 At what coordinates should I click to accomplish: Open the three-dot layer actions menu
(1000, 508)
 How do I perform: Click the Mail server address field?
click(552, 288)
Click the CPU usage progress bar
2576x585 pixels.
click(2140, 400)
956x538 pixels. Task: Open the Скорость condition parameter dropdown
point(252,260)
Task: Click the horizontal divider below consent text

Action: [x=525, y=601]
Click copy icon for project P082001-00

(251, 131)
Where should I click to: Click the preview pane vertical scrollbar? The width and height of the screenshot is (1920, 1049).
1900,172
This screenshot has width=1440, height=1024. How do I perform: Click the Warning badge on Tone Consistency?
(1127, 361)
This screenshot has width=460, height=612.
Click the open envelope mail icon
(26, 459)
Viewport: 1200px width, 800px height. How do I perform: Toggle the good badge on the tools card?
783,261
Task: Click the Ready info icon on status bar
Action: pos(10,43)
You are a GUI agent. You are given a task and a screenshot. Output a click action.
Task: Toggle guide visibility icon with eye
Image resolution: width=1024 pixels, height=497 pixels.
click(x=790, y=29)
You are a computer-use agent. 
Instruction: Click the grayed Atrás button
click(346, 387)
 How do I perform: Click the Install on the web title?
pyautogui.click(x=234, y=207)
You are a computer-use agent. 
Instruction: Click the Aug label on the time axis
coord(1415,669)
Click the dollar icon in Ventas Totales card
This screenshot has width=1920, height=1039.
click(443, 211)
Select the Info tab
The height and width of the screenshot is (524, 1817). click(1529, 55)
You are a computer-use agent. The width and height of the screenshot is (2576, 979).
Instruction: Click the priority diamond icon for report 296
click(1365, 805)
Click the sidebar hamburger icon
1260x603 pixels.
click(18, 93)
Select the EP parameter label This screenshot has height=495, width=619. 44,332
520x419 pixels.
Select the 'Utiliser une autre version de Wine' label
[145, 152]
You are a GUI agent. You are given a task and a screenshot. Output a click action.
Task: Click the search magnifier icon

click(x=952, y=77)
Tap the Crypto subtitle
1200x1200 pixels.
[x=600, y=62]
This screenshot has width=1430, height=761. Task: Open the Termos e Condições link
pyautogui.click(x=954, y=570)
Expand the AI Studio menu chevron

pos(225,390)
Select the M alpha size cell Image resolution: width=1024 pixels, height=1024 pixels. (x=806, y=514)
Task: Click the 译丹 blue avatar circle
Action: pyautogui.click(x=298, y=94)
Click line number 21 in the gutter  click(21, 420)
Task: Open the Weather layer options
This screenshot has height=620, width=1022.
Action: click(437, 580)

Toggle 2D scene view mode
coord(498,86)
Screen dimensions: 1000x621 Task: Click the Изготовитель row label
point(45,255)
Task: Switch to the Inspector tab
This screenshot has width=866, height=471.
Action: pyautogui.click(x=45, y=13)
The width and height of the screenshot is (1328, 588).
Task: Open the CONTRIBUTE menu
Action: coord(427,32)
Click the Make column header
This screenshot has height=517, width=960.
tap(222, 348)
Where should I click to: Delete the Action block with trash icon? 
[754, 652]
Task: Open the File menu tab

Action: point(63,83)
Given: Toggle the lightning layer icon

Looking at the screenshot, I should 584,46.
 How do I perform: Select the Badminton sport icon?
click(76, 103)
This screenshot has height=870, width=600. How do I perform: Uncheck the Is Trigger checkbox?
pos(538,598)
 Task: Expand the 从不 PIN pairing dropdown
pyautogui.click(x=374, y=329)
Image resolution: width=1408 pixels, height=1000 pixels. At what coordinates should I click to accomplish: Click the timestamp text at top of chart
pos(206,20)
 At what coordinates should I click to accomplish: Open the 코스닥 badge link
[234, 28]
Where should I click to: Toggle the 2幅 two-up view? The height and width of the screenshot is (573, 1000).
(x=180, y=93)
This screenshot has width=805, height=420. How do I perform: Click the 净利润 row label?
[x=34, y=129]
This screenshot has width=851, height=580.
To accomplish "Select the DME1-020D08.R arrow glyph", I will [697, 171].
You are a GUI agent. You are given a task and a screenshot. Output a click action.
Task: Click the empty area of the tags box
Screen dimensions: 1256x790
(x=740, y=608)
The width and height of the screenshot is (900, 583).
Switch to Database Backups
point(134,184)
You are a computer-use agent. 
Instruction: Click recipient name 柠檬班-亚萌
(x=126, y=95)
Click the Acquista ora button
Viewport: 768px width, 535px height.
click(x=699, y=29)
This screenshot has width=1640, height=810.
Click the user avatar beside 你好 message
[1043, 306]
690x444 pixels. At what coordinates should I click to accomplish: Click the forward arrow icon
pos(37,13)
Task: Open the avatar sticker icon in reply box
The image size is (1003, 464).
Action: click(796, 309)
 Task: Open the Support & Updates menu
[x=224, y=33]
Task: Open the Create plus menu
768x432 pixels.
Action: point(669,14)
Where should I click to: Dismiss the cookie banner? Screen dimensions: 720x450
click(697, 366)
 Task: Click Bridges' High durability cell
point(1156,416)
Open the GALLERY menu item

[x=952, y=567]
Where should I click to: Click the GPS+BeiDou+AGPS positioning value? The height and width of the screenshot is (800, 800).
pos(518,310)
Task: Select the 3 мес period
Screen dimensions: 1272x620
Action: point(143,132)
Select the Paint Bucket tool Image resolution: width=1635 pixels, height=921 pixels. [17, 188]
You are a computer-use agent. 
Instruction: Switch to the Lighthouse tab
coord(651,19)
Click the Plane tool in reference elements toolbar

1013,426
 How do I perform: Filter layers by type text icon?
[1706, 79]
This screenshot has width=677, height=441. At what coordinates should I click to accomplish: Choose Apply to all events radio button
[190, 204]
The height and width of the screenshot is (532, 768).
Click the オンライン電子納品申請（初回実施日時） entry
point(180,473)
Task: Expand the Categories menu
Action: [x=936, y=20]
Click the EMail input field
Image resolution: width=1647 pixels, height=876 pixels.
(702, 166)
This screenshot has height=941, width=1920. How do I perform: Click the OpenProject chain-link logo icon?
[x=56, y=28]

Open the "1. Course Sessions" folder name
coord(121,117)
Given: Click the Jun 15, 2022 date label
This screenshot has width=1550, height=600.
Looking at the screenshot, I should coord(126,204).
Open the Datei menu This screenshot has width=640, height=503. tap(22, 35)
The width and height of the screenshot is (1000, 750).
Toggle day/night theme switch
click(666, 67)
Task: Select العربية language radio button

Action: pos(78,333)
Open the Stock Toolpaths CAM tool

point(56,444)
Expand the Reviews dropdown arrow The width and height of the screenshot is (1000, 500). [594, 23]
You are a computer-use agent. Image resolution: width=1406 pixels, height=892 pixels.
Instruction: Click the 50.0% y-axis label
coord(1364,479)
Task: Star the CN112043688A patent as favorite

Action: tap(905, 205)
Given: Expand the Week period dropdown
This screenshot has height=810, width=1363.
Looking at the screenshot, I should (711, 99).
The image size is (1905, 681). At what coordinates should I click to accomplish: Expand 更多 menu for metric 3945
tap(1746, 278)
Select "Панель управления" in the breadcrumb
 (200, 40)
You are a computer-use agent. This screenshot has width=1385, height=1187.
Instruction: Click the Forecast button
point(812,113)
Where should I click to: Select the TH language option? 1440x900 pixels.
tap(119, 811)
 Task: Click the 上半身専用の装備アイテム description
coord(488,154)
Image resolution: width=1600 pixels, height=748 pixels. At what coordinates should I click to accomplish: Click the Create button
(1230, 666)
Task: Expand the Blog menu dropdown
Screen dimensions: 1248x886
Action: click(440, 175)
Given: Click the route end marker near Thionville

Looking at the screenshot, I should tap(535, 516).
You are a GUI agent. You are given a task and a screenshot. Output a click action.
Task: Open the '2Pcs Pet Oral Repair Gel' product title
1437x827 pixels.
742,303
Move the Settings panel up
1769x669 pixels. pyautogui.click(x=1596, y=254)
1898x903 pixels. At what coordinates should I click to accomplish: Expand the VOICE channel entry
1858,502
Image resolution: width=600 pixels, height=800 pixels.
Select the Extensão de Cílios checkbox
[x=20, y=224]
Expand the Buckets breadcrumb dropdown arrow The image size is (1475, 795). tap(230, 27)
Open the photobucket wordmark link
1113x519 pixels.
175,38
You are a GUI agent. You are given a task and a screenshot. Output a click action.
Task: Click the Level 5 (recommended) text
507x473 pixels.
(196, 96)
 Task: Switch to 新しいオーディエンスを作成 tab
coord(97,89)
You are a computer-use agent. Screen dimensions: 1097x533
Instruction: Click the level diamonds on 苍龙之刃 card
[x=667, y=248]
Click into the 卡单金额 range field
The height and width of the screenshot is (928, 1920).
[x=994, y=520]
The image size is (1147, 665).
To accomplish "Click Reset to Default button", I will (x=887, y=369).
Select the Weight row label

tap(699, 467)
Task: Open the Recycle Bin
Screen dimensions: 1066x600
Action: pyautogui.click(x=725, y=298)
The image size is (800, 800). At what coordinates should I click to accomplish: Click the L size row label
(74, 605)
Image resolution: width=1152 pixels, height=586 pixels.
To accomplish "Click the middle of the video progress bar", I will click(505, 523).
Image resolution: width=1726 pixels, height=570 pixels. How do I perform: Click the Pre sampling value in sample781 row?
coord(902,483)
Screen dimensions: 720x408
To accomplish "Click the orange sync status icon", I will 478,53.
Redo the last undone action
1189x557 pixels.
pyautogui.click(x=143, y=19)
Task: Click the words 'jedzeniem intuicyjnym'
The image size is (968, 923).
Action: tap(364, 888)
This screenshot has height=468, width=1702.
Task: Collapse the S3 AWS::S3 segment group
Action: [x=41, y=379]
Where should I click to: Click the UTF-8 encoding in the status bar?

-------------------------

- [Your goal]: From the entries above, list each line with "period" in it.

- [Exercise result]:
Task: Select the 3 мес period
Given: Expand the Week period dropdown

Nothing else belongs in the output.